Silence from the Government
Nearly nothing has come from the goverment in the form of guidance on marijuana in the workplace. With a likely July 2018 legalization date, workplaces are trying to prepare in advance.
Enform's tweet below sums it up best:
Only 32 words in fed. government's plan addressed #marijuana & #safety in the workplace #2017PSC #UpInSmoke@DrCharlEls pic.twitter.com/2qVd7kPt16
— Enform (@EnformSafety) May 2, 2017
In addition, consideration will need to be given to the use of marijuana in workplaces. For example, a zero tolerance policy could be applied for those who operate heavy machinery or conveyances.
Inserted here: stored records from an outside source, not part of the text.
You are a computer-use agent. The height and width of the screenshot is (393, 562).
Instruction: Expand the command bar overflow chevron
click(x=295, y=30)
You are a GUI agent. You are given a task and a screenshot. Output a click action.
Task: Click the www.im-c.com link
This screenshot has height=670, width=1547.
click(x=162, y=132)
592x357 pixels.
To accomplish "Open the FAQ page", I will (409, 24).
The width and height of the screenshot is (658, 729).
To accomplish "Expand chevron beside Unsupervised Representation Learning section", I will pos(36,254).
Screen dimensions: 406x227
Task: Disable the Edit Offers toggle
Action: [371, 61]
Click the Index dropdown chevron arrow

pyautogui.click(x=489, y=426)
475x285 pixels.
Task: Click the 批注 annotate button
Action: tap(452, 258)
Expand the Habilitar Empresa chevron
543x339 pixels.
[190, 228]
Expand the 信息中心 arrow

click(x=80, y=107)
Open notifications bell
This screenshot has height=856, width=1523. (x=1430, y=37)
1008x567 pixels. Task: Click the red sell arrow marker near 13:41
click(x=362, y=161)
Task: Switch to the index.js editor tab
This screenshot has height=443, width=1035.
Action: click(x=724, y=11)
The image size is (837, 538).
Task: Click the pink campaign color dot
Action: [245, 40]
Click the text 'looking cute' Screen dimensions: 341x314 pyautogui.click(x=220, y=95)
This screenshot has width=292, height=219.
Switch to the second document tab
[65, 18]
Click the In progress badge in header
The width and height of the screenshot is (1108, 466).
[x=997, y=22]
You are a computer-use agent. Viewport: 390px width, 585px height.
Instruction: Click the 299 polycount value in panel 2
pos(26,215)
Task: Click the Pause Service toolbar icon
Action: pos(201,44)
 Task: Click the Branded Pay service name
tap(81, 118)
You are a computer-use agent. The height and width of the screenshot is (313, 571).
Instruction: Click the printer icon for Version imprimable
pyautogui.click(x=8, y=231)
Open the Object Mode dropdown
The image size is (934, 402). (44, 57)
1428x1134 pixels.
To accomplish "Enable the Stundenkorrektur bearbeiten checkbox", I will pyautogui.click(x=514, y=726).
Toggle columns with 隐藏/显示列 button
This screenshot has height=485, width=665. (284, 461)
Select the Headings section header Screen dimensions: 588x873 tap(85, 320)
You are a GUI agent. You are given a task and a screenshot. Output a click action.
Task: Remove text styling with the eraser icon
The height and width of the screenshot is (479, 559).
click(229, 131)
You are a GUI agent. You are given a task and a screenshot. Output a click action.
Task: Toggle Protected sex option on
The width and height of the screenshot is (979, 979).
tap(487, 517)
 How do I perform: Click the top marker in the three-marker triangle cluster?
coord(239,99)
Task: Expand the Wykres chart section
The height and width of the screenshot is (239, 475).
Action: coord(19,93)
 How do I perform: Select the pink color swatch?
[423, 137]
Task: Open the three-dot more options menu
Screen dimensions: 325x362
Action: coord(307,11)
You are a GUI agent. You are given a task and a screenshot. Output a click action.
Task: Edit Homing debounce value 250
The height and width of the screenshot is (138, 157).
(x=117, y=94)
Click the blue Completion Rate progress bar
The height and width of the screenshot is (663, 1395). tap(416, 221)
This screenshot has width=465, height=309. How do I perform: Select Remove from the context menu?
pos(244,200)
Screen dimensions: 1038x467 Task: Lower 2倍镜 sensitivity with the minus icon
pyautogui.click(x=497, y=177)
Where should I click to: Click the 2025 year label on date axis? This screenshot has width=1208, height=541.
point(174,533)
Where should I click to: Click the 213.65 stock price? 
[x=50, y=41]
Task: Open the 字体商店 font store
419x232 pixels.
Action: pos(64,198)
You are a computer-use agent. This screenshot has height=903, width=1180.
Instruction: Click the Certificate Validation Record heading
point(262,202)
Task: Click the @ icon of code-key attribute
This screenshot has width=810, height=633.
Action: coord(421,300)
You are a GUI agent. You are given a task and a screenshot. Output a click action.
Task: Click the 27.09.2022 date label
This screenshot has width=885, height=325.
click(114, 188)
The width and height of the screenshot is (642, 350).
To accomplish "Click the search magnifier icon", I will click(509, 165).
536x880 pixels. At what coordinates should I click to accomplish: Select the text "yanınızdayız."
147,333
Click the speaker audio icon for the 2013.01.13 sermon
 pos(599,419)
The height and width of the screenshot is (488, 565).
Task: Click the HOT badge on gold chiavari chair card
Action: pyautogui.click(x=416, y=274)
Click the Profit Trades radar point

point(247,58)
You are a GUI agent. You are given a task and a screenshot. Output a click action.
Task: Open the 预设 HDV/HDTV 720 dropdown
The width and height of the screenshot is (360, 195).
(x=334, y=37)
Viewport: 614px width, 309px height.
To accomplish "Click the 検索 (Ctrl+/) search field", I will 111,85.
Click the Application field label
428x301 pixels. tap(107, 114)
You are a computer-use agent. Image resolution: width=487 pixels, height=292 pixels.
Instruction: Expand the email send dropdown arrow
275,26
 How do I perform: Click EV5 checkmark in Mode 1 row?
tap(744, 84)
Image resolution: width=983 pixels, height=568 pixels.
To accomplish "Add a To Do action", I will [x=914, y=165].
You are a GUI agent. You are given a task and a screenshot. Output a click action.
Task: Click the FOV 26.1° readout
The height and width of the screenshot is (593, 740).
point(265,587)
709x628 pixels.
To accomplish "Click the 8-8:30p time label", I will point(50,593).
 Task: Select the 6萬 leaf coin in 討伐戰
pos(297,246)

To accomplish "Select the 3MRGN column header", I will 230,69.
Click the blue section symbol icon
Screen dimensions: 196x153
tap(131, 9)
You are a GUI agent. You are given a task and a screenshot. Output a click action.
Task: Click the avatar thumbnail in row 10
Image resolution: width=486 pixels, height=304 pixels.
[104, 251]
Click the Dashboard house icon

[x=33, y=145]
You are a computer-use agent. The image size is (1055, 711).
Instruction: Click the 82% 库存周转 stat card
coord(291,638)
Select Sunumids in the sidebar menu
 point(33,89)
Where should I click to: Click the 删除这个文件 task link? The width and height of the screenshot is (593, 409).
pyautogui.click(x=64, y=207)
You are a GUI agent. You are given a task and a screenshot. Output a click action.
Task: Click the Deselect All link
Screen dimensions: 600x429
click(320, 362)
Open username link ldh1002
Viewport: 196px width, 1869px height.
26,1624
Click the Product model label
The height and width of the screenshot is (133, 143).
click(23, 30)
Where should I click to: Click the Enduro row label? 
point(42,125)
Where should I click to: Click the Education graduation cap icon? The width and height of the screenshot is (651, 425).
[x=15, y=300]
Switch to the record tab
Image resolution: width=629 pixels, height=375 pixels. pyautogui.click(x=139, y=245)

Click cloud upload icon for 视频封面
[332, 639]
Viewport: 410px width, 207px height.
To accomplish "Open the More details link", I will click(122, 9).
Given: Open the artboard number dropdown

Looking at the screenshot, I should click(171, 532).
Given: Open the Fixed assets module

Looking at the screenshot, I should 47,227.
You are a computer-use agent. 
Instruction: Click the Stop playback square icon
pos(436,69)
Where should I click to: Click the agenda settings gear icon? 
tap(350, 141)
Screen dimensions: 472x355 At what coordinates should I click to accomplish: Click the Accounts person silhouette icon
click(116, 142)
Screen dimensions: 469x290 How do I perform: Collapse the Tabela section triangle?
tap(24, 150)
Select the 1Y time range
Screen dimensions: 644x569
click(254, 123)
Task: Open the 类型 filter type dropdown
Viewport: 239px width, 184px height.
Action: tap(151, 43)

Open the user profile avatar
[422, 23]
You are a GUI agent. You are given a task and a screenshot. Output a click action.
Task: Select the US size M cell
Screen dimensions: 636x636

Without guidance, Canadian employers are in a tough situation especially when it comes to prescribed medical marijuana. People have a right to access medical marijuana and use it, but that may be in direct conflict with existing workplace safety policies.
There is still no test for active impairment and the only tests easily available are for recent use, which doesn't prove impairment. Human rights legislation dictates that employers cannot discriminate against an employee or applicant who has a disability; however, if your employees cannot perform their jobs safely given the medication they are using, there is still a duty to accommodate up to undue hardship. Your company may be required to move the employee to a position that is not safety-sensitive, or, if that is not possible, place the employee on leave until they can safely return to work.
If modified work is appropriate, employers should reserve the right to confirm the nature and duration of the work restrictions with the employee's physician. We also recommend obtaining a legal opinion on all of the above.